Annual expenditures for heart failure approach $25.8 billion. The Heart Association reports that heart attack strikes some 865,000 Americans each year and 550,000 new cases are reported annually. In 2003, an estimated 7 million inpatient CVD operations and procedures were performed in the United States.

Doing their part to fight the disease are San Diego research and development companies. One is NovaCardia Inc. “We are a very, very small pharmaceutical company,” says Brian Farmer, director of corporate development. “We find an interesting drug and build a team around it.” NovaCardia is a 3-year-old private firm that buys drugs from big pharmas midway through clinical trials and takes them to market. In the works is KW-3902, indicated for congestive heart failure. The drug was purchased from a Japanese company developing it for oncology reasons. Rendered obsolete by a new cancer drug, KW-3902 was sold.

KW-3902 successfully completed Phase II trials and proven that it protects the kidneys during treatment for heart failure. It will shortly begin Phase III trials. NovaCardia also is in the process of bringing in additional products to treat other cardiovascular ailments.

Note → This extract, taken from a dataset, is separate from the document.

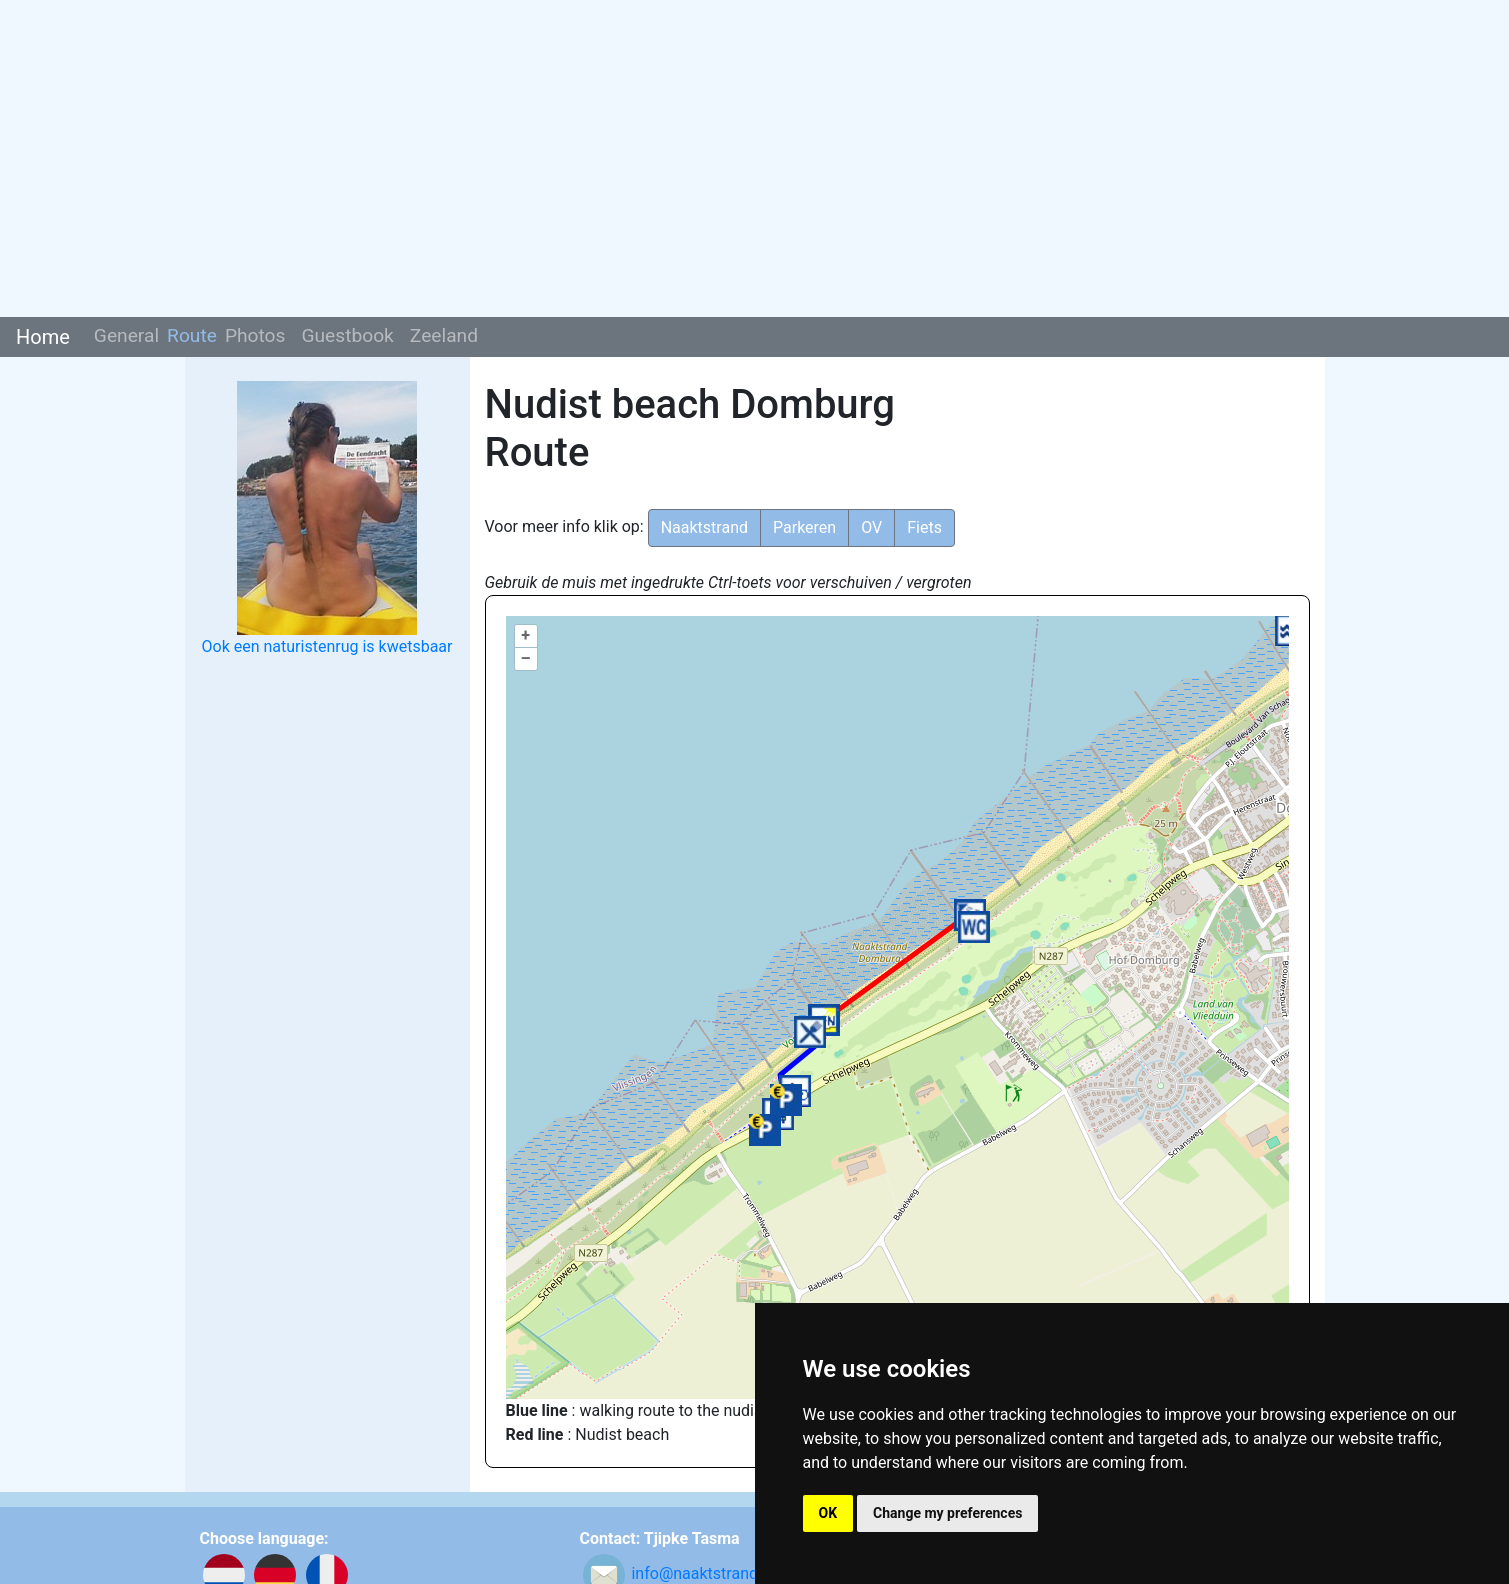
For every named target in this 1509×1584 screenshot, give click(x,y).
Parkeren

“We’re not Pfizer or Merck, that’s for sure,” Farmer says. “But that’s why it’s so exciting (to be so close to receiving FDA approval). Phase II is an important stage; that’s where you get an idea if the drug will work or not. That’s a big pivotal point. Then stage three, especially for a small company to have a drug in a market as big as heart failure.”

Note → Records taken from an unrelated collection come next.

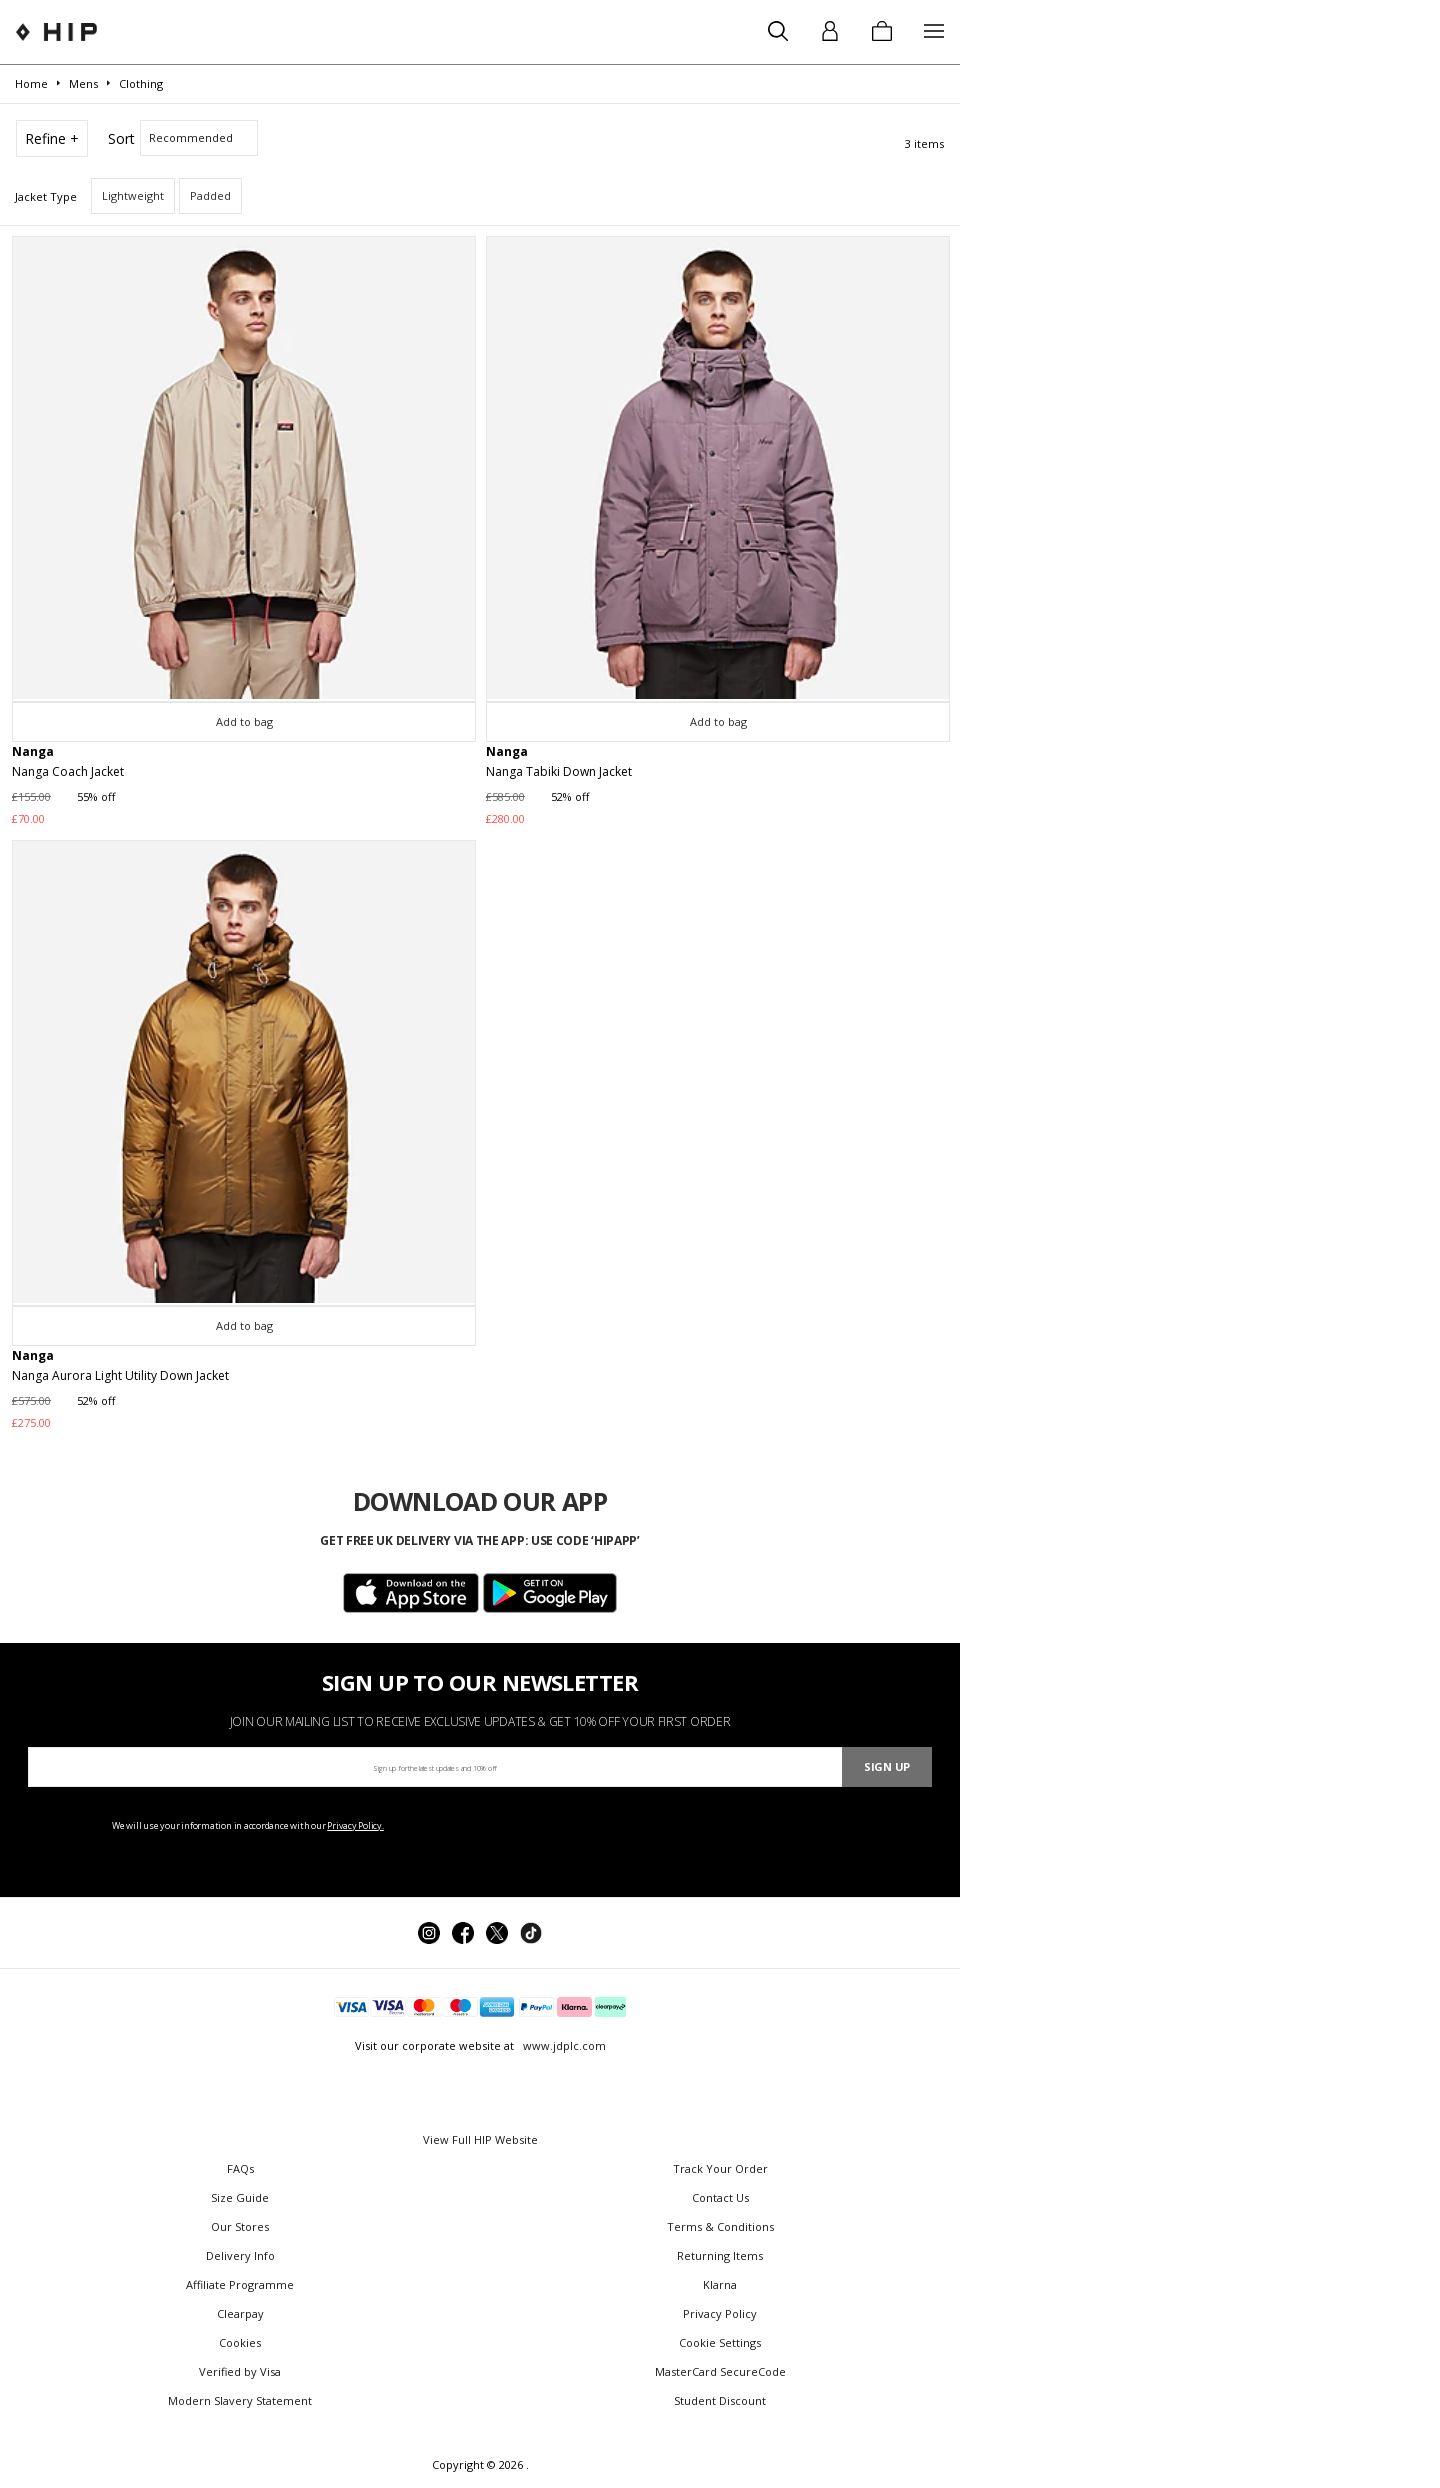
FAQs (240, 2168)
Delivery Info (240, 2255)
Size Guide (240, 2197)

San Diego is known for its biotech companies, many of them in the early stages of pharmaceutical testing. Farmer says this isn’t the sort of work NovaCardia is after: “It takes so long to get it to market.”

Joining The Fight Early





Ken Buechler, president, chief scientific officer and co-founder of Biosite Inc., says patients will have better outcomes and lives will be saved by more accurate and rapid diagnosis.

Fighting against heart disease at the onset is Biosite Inc., a diagnostic company that specializes in the rapid diagnosis of life-threatening conditions. “We believe patients will have better outcomes and lives will be saved by more accurate and rapid diagnosis,” says Ken Buechler, president, chief scientific officer and co-founder of Biosite. “If a diagnosis is accurate and rapid, a patient can be treated more quickly. And it seems somewhat obvious that if the patient is treated more quickly, they will have a better outcome.”

Biosite has developed a meter, an instrument the size of a telephone, that measures multiple proteins simultaneously in the blood or urine to determine if the patient has had a heart attack or to determine what stage of heart disease the patient is in. “What this allows us to do much better than our competition is cover a wider range of the etiology of the disease as well as follow how the disease changes with time and changes with severity,” Buechler says.

As for the competition, Buechler says there are other diagnostic companies in San Diego but they don’t specifically work on these types of tests that provide results quickly to emergency physicians for these life-threatening diseases. More quickly disposing of patients from the emergency department, coming to a quicker conclusion or answer as to what the patient has, would help reduce crowding in the ER.